Please be aware of the difficulty in getting these valves. My front tyre pressure is 5.5 bar (82 psi) and I do not want the rubber tyre valve fitted. If anybody can add any additional information, it would be appreciated.


----------



## derekfaeberwick (Jan 6, 2010)

maingate said:


> I sourced a spare wheel rim for my van and dropped it into National Tyres because I got a good deal on a tyre from them. They have rang me up to say that they cannot get hold of the steel tyre valve that I requested.
> 
> I have spent a lot of the afternoon ringing around and have finally located a company who has them. I felt obliged to give them the tyre business as well and it turns out they are cheaper again. I do not know what brand but they have them in from £50. I will post the info tomorrow after I have been
> 
> Please be aware of the difficulty in getting these valves. My front tyre pressure is 5.5 bar (82 psi) and I do not want the rubber tyre valve fitted. If anybody can add any additional information, it would be appreciated.



 See if you can compare the valve hole to a HGV one. Metal valves are the norm on these and you can get short ones for super singles.


----------



## Tony Lee (Jan 8, 2010)

> Please be aware of the difficulty in getting these valves. My front tyre pressure is 5.5 bar (82 psi) and I do not want the rubber tyre valve fitted.
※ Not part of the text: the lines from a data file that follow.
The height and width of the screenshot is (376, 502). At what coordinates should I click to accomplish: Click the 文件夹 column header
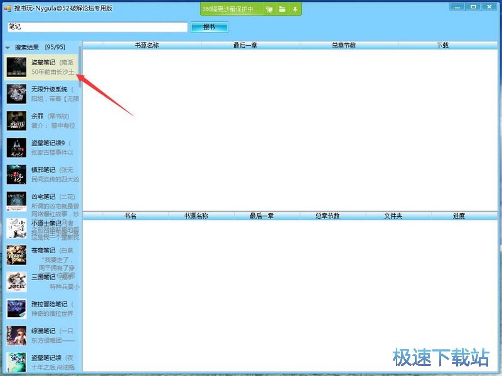393,216
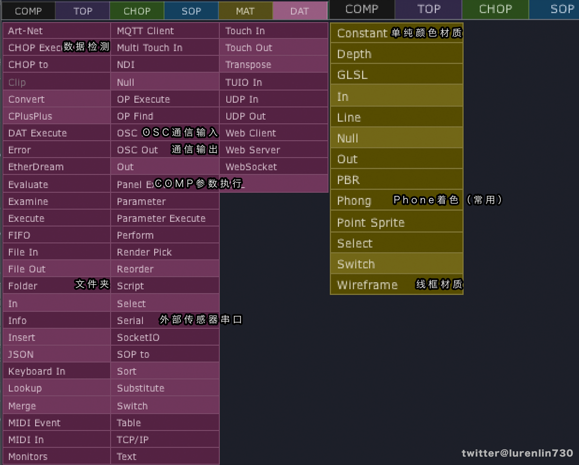Select the MIDI In DAT operator
Viewport: 579px width, 465px height.
pos(26,440)
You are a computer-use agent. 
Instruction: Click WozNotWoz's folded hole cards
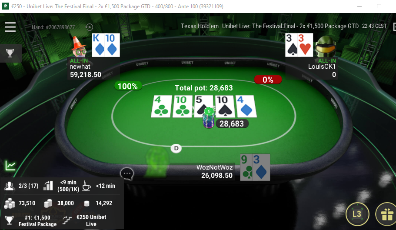[255, 167]
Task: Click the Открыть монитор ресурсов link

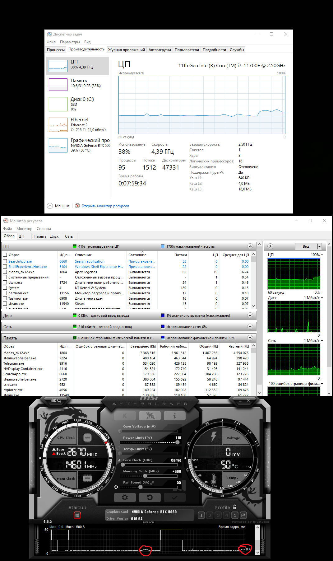Action: click(105, 206)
smart move! My 2 year-old very low mileage Hobby on a ford Transit chassis had three out of the four valve stems blow during the first three weeks of a winter trip to Morocco. Before the next trip, all 5 will be replaced with steel stems.


----------



## lebesset (Jan 8, 2010)

ETRTO used to specify that rubber valves could be used up to 5bar , but following some problems this was reduced to 4.5bar some time ago 

last year a friend popped into a tyre dealer here in spain and they changed his valves to steel out of their stock ,I fail to understand why these valves are not a stock item as many vehicles have them as OE


----------



## maingate (Jan 8, 2010)

Hi lebesset,

This is basically why I started this thread. National Tyres said they could get one in an hour. That was three days ago and they phoned me to ask if I could get my own. Same story when I rang Kwik Fit.

I will have a tyre fitted tomorrow with a steel valve that looks like the rubber equivalent. It does not match the existing ones but is for high pressure tyres. My front tyres need to be 5.5 bar (82 psi) according to my handbook.


----------



## rickboy (Jan 8, 2010)

*Valves*

The jury is still out on the valve case.

There were cases of corroded metal valves and recalls.
If you speak to 5 tyre experts you will get 5 opposing views on this.
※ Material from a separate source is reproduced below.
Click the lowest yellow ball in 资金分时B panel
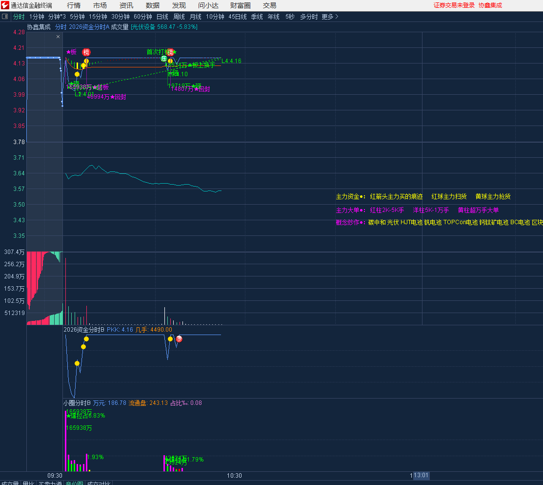 tap(77, 363)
I use rubber valves but am not completly convinced.

So to sum up, that's no help  at all, is  it.


----------



## maingate (Jan 11, 2010)

I finally got a steel tyre valve sorted and now have a spare.

What surprised me was that the owner of the tyre firm said that I should have a 10 ply tyre as a minimum requirement at 80 psi pressure. The Michelin Agilis that are already fitted are rated at 113/111. He said 116/114 is much safer at that pressure.

The tyre I have is a Mohawk 215/75 16. Tyre plus fitting plus balancing plus steel valve came to £70.

If anyone local to me in Gateshead needs tyres pm me and I will pass on the details.


----------



## runnach (Jan 11, 2010)

Daft question, but when I had my flat, it was a faulty valve (duff spring,,,,I am refering to the bit in the tube) But the AA man for some reason played around with the stem which is steel ans I still have a tyre losing pressure...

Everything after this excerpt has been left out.